In bed, I nuzzle you with an old teddy bear. I lug my cat towards your face until she meows unhappily into your chin. I nudge your armpit like I am trying to crawl inside you, and what is it that I need, that I am looking for?

Your nephew understands. Five-year-old piglet, ringleted, sunny, he tapdances stuffed animals on your head and shrieks as you pretend not to notice. Curled in your lap, he idly pulls your beard. Sweet elf, romping chunk, I want to mother him and also be him, laying my head on your shoulder. What a toffee pull of shame, this tender confusion. 
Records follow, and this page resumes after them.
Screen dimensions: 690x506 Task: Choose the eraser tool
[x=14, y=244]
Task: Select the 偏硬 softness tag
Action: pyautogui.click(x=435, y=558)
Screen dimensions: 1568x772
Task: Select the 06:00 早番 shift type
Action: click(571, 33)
Here comes the dog! He throws his body against you and starts licking your face. Your nephew pokes an elephant’s soft trunk into your ear. You drown in dog, nephew, and toys, and why do I love this, your trampling? 

Pull me down again, love. I float high above. I’m trying to measure the distance: between myself and my mind, between my heart and yours, between terror and comfort and peace. I won’t do this calmly: I hear hooves latch for no reason to feet. Such a thunder to chase! Then I crash back to you, where was I, oh I know. What I’ll try to remember: all flowers need stems. Is it barrier or bridge, the connection from roots to bright opened heads?

The bluebonnets are in their field. Their bones peek through, getting fresher and whiter. 

The green sea of your eyes. Whose legs kick up, who flew too close to the sun? I could melt across the sky with you. I think we can take it with us: the leap and the paint, the honey taste of wax, the gold rings that outline your pupils. I float among longings. I could get somewhere, all taut with horizon.

One Good Push

When my friend was in high school, her boyfriend built her a robot. It was a prom-posal. The silver arm extended from her locker, the invitation clenched between its pincers. I can see her, fiddling with the lock, expecting only her usual private mess. Then the mechanic whirr, her startled gasp, the sharp arm reaching towards her. I guess the boy peered over her shoulder, memorizing her locker combination. I guess he measured the locker’s width and made the robot to fit inside. I never got a robot, but when I was twelve, my pediatrician told me I had child-bearing hips. I never got a robot, but once I had a pet rabbit, whom I sang to, who liked to hump my bunny slippers, popping pink against my toes. And what did they do with the robot for the rest of the day? Did my friend lug it around in her arms, jiggling to hush its spastic motion? Did the boy show it off in the lunchroom, cheering as it rolled uncertainly across the floor? It gets cuter and cuter in my mind. And then after the proposal: “I made this for you,” the boy says. “You can keep it.” I never got a robot, but I wonder about the distance between locker and floor, the crash of shattered metal. I never got a robot, but what girl hasn’t held that door open, deciding. When they go to prom, the girl dances like a cornfield, her blonde hair caught in the sky’s blue chewing mouth.

_____

Leanna Petronella’s debut poetry collection, The Imaginary Age, won the 2018 Pleiades Press Editors Prize. Her poetry appears in Beloit Poetry Journal, Third Coast, Birmingham Poetry Review, CutBank, Quarterly West, and other publications. Her fiction appears in Drunken Boat, and her nonfiction appears in Brevity and Hayden’s Ferry Review. She holds a PhD in English and Creative Writing from the University of Missouri and an MFA from the Michener Center for Writers at the University of Texas. She lives in Austin, Texas.